__Work to be completed__:
Please list each line in the material below that contains the string "width". Matches must agree in case.

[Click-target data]
⟨

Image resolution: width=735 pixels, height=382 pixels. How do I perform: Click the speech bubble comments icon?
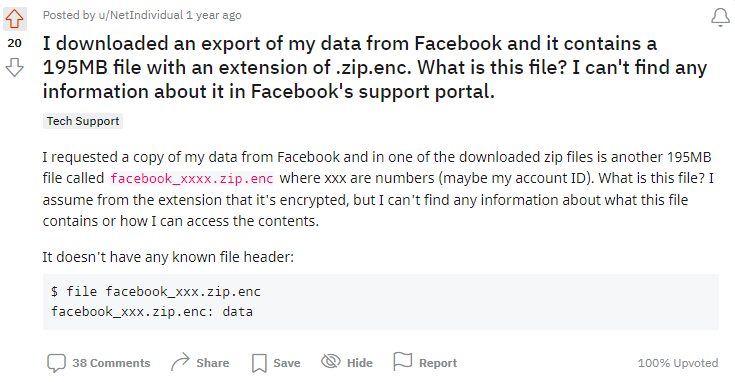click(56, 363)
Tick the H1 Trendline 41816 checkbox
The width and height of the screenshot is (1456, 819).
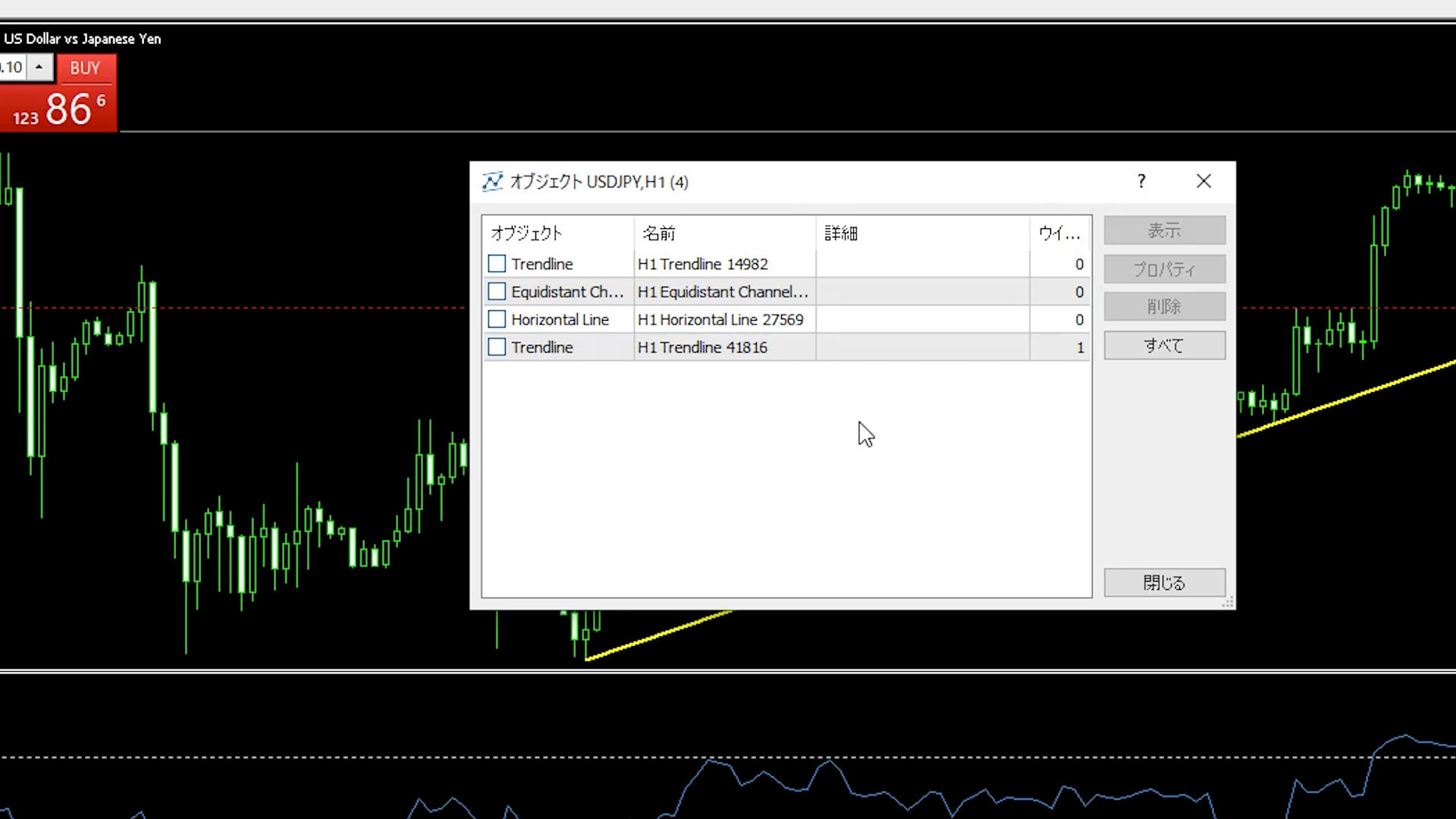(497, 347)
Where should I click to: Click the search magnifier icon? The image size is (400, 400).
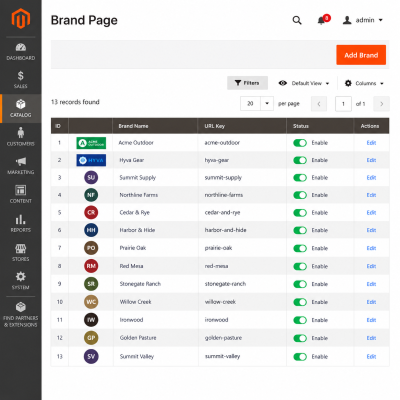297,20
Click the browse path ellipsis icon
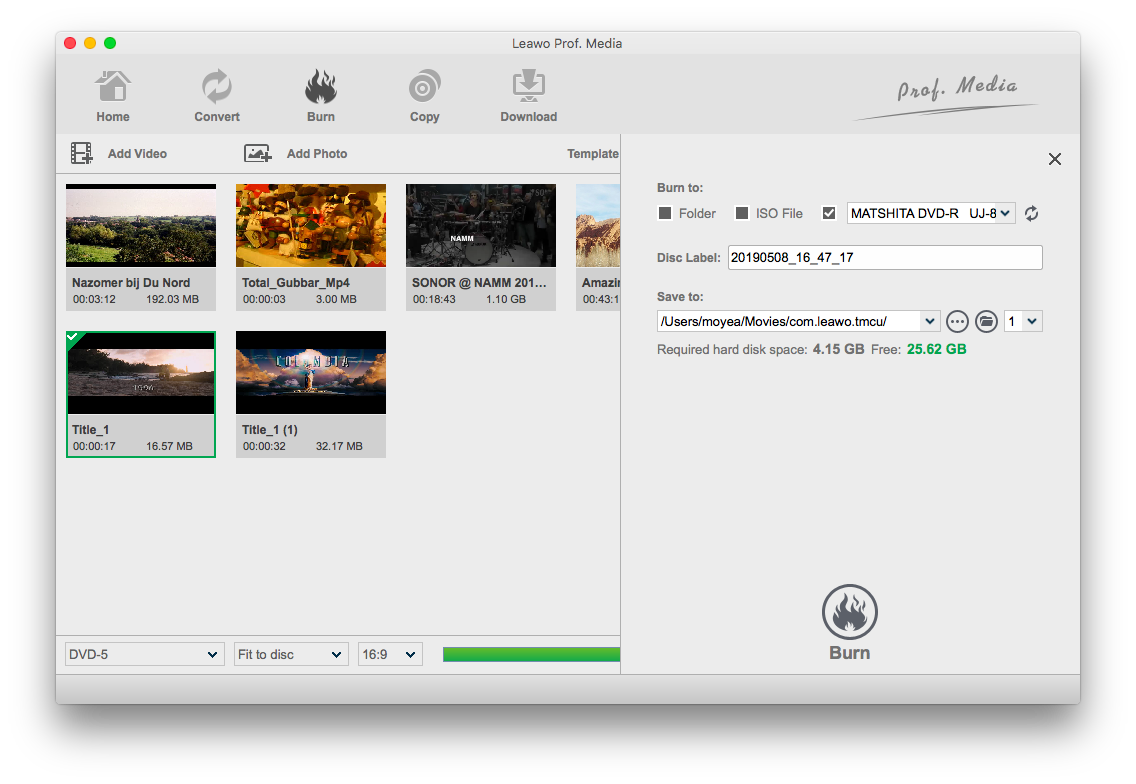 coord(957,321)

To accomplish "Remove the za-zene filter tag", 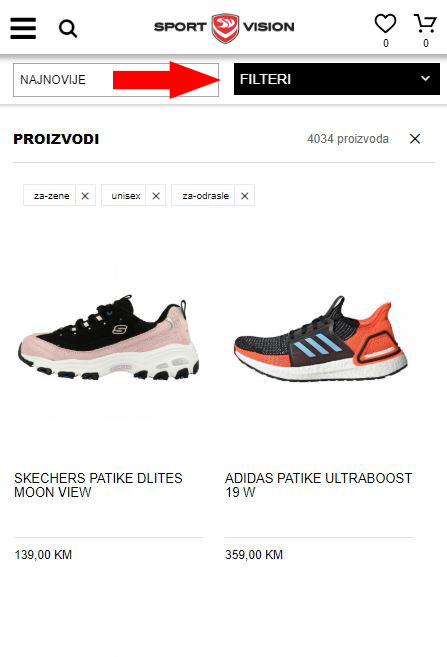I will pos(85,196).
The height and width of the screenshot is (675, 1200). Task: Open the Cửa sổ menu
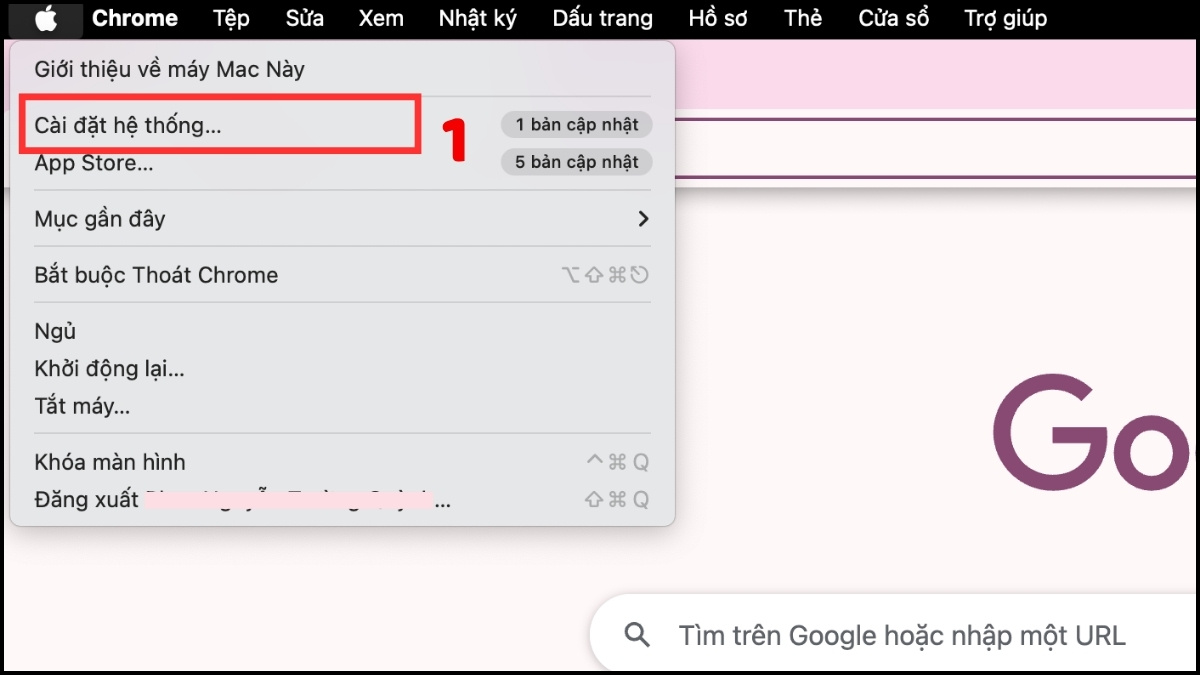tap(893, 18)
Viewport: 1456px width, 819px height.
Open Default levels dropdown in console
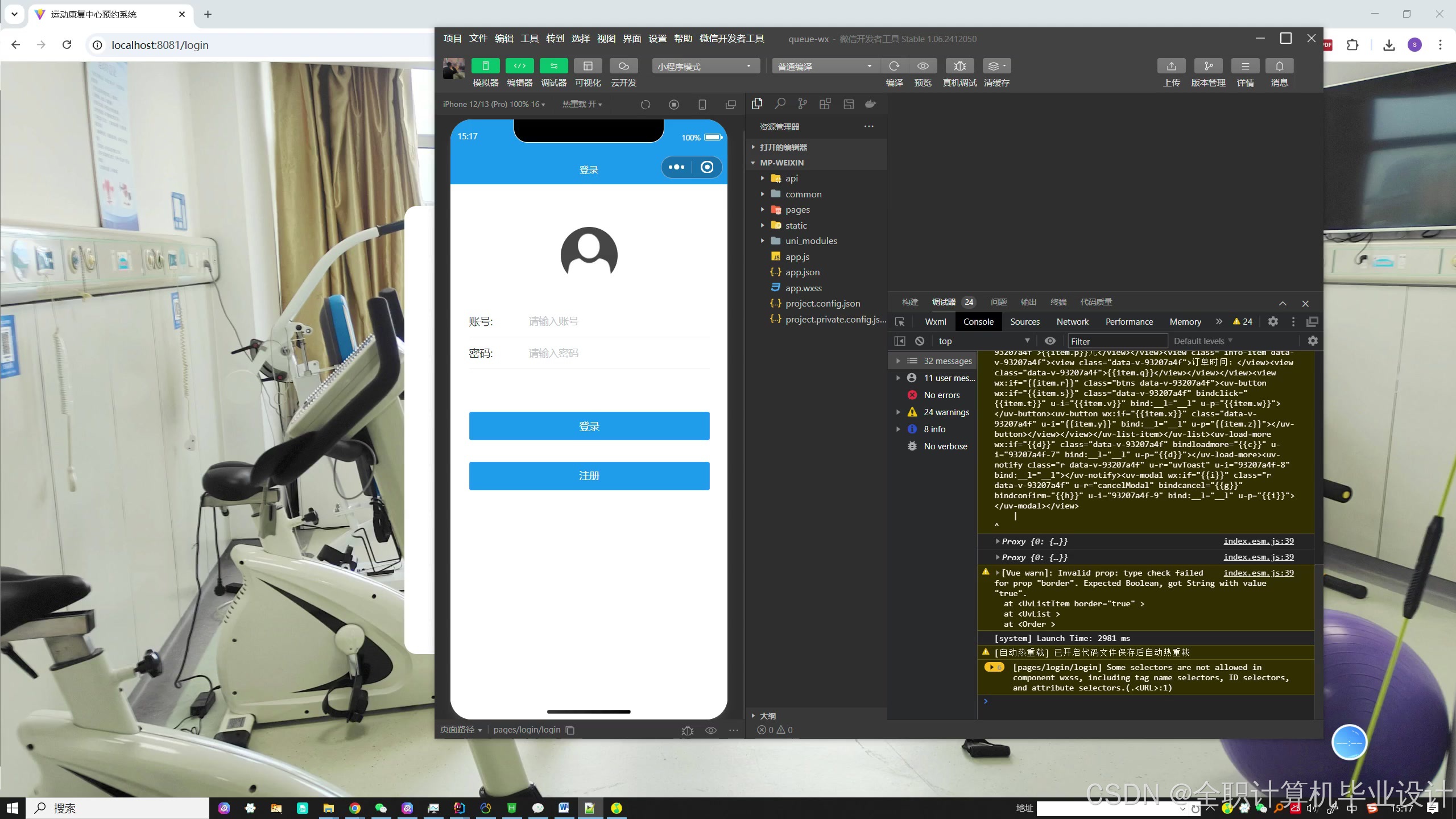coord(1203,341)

⟩

__Task output__:
Image resolution: width=735 pixels, height=382 pixels. How do I perform: Click the speech bubble comments icon?
The width and height of the screenshot is (1456, 819).
The height and width of the screenshot is (675, 1200). Task: Open the Cửa sổ menu
Viewport: 1456px width, 819px height.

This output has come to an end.